begin TEXT EXTRACT

The List implementations that you will use most often is ArrayList. Another common implementation is LinkedList, which is similar to our DLList.

Sets #

When might we want something other than a list? Consider (but don’t implement) the following problem:

Write a program that counts the number of unique words in a large text file (such as the entire text of “War and Peace”). The program should output the number of unique words in the text file.

We could use a list, but the list ADT allows duplicate elements. We’d like to use ADT that handles duplicate elements for us, so we can simplify the code that we write. This is what the set ADT is for!

A set is a collection of unique items that is not necessarily ordered. Sets must support following operations at a minimum:

  • adding an element to the set
  • removeing an element from the set
  • Checking if the set contains a given item
  • Getting the size of a set

There are two implementations of the Set interface in Java that you will use often:

  • TreeSet keeps its elements in sorted order, and is fast.
  • HashSet does not keep its elements in sorted order, and is (usually) really fast.

This is a concrete example of why interfaces are useful – when we’re writing a method, we may not care about whether it’s a TreeSet or a HashSet. However, the code calling that method might need the ordering of the TreeSet or the speed of the HashSet – we don’t know how our code is going to be used! We can allow our code to be used by both by writing our method for the Set interface, instead of for TreeSet or for HashSet.

Maps #

Let’s modify the above problem slightly:

Write a program that counts the number of unique words in a large text file (such as the entire text of “War and Peace”, which is 1225 pages!). The program should also be able to take a word as input, and output how many times that word appeared in the book.

Here, we really want something that relates words to counts. This is where we can use the map ADT!

A map is a collection of key-to-value mappings, like a dictionary from Python. A map is not necessarily ordered. Maps must support at least the following operations:

  • Change (put) the value that a particular key maps to.
  • get the value that a particular key maps to.

end TEXT EXTRACT
begin RAW DATA

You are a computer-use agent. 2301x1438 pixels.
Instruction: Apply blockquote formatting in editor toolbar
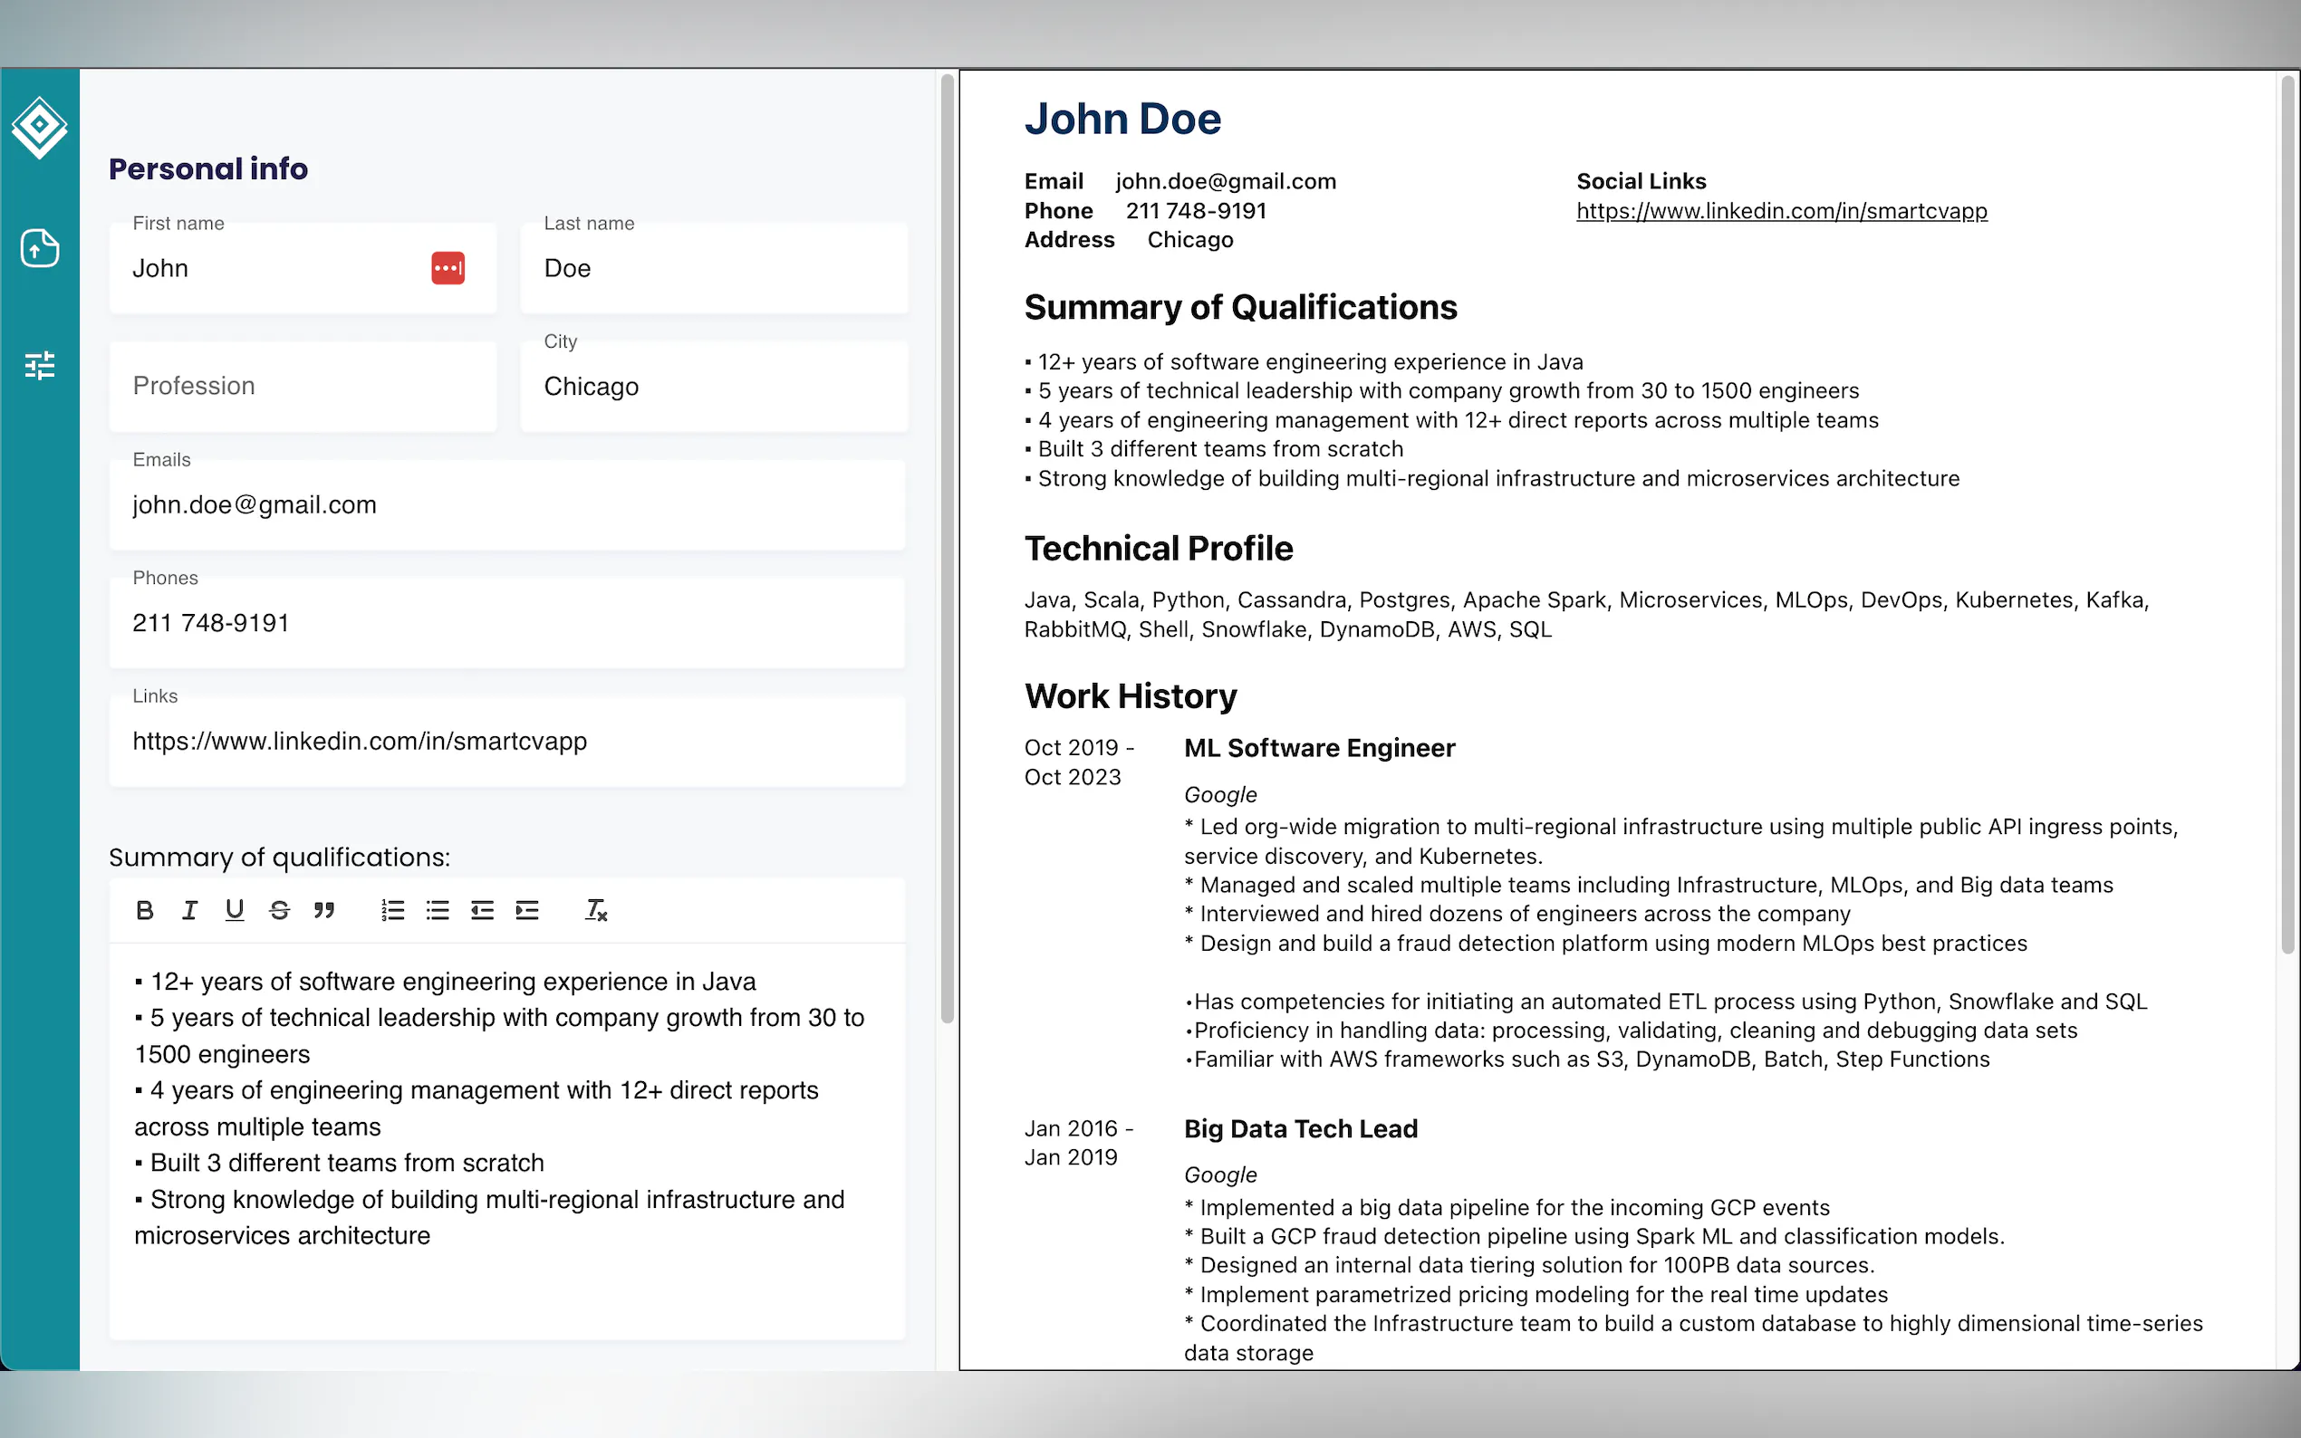pyautogui.click(x=323, y=910)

end RAW DATA

## TASK OBJECTIVE
Reproduce the whole passage about Java lists, sets, and maps above, word for word.

## EXERCISE OUTPUT
The List implementations that you will use most often is ArrayList. Another common implementation is LinkedList, which is similar to our DLList.

Sets #

When might we want something other than a list? Consider (but don’t implement) the following problem:

Write a program that counts the number of unique words in a large text file (such as the entire text of “War and Peace”). The program should output the number of unique words in the text file.

We could use a list, but the list ADT allows duplicate elements. We’d like to use ADT that handles duplicate elements for us, so we can simplify the code that we write. This is what the set ADT is for!

A set is a collection of unique items that is not necessarily ordered. Sets must support following operations at a minimum:

  • adding an element to the set
  • removeing an element from the set
  • Checking if the set contains a given item
  • Getting the size of a set

There are two implementations of the Set interface in Java that you will use often:

  • TreeSet keeps its elements in sorted order, and is fast.
  • HashSet does not keep its elements in sorted order, and is (usually) really fast.

This is a concrete example of why interfaces are useful – when we’re writing a method, we may not care about whether it’s a TreeSet or a HashSet. However, the code calling that method might need the ordering of the TreeSet or the speed of the HashSet – we don’t know how our code is going to be used! We can allow our code to be used by both by writing our method for the Set interface, instead of for TreeSet or for HashSet.

Maps #

Let’s modify the above problem slightly:

Write a program that counts the number of unique words in a large text file (such as the entire text of “War and Peace”, which is 1225 pages!). The program should also be able to take a word as input, and output how many times that word appeared in the book.

Here, we really want something that relates words to counts. This is where we can use the map ADT!

A map is a collection of key-to-value mappings, like a dictionary from Python. A map is not necessarily ordered. Maps must support at least the following operations:

  • Change (put) the value that a particular key maps to.
  • get the value that a particular key maps to.